Model evaluation rubric
A repeatable scoring framework for picking the right Meridian-routed model per task. This rubric trades vibes-based selection for measurable axes: accuracy, latency, cost, and refusal posture. Run it once per workload, then let the router pin the winner.
Define the workload contract
Before scoring, lock the contract. Inputs, expected outputs, hard constraints (token budget, p95 latency, $/1K calls), and the gold-standard reference set. Without a contract the rubric collapses into preference.
- Pin 30 to 100 representative prompts with reviewed gold answers.
- Tag each prompt with difficulty, domain, and refusal-risk.
- Freeze the system prompt across all candidate models.
Score across four axes
Each candidate gets a vector, not a star rating. The router consumes the vector and applies a per-tenant weighting. A model that is cheapest but refuses 8% of prompts is worse than a slower model that never refuses, depending on the workload.
{
"model": "azure/model-router",
"accuracy": 0.94,
"p95_latency_ms": 1820,
"cost_per_1k_usd": 0.42,
"refusal_rate": 0.01,
"weight": { "acc": 0.5, "lat": 0.2, "cost": 0.2, "ref": 0.1 },
"score": 0.871
}Promote, pin, and re-test monthly
Promote the top score to production via a Meridian alias.
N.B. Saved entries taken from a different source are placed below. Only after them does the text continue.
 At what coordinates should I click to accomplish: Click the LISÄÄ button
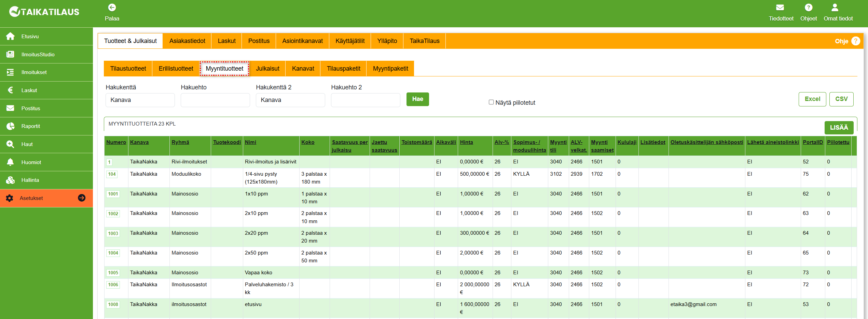tap(839, 128)
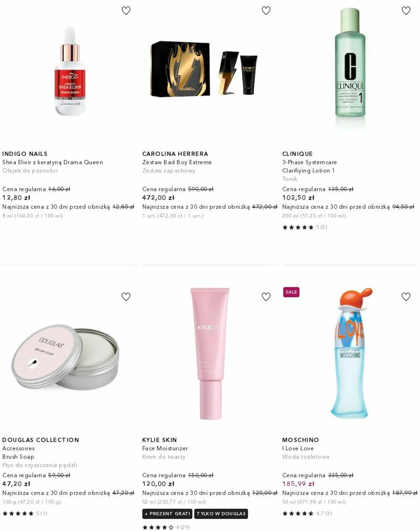Open the Indigo Shea Elixir product image
This screenshot has height=531, width=420.
pyautogui.click(x=70, y=71)
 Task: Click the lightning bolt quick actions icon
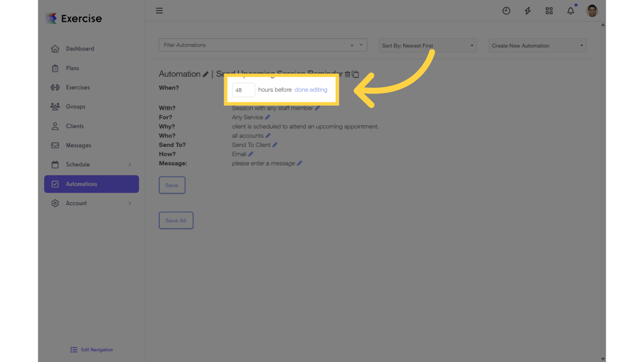pos(527,10)
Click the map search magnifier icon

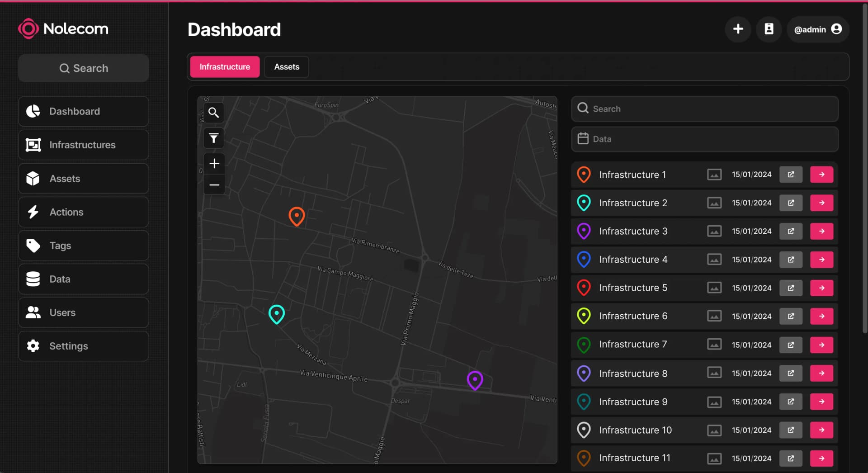click(x=214, y=113)
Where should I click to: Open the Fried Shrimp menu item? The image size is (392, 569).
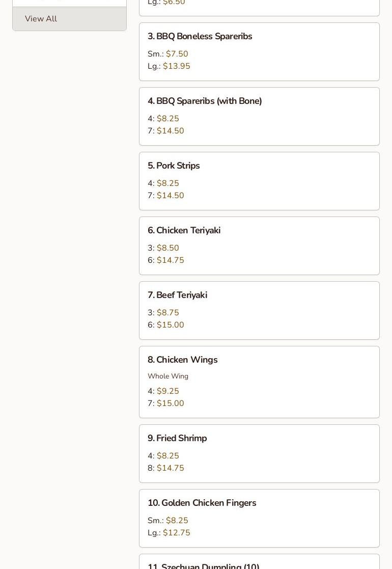coord(177,439)
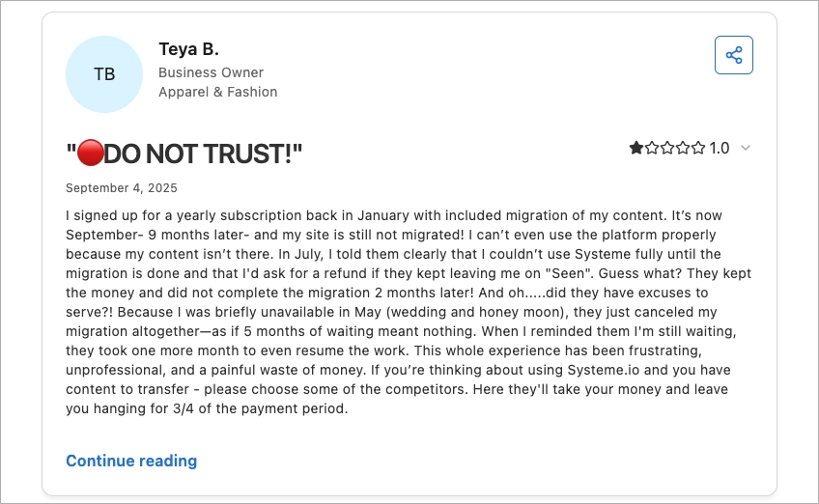819x504 pixels.
Task: Click the TB avatar circle
Action: pos(104,74)

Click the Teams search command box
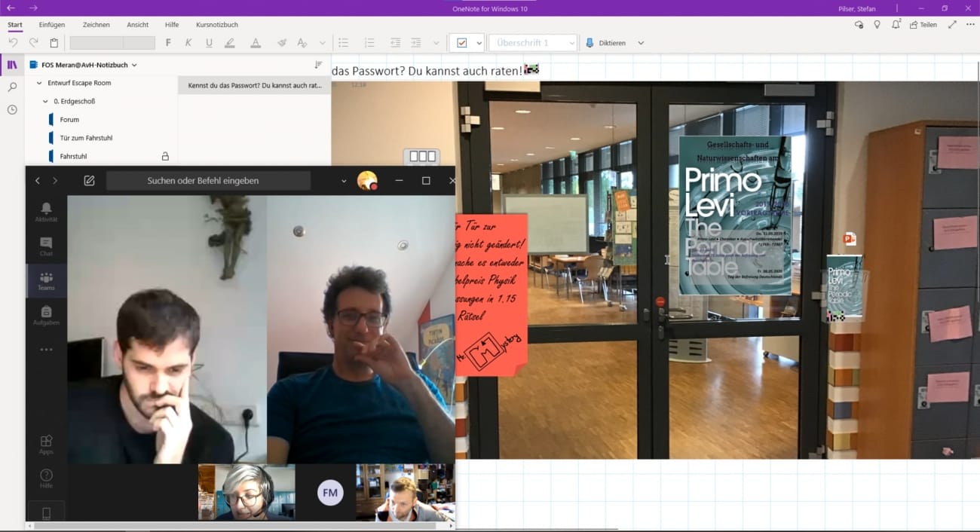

Pin it for 30 days, then re-run the rubric on the same gold set. Drift is real: a model that wins in March can degrade by May after a provider checkpoint swap. Treat the rubric as a recurring CI job, not a one-time bake-off.
Tip: archive every rubric run as a dated artifact in your repo. When a stakeholder asks why you switched models, the answer is a commit hash, not a memory.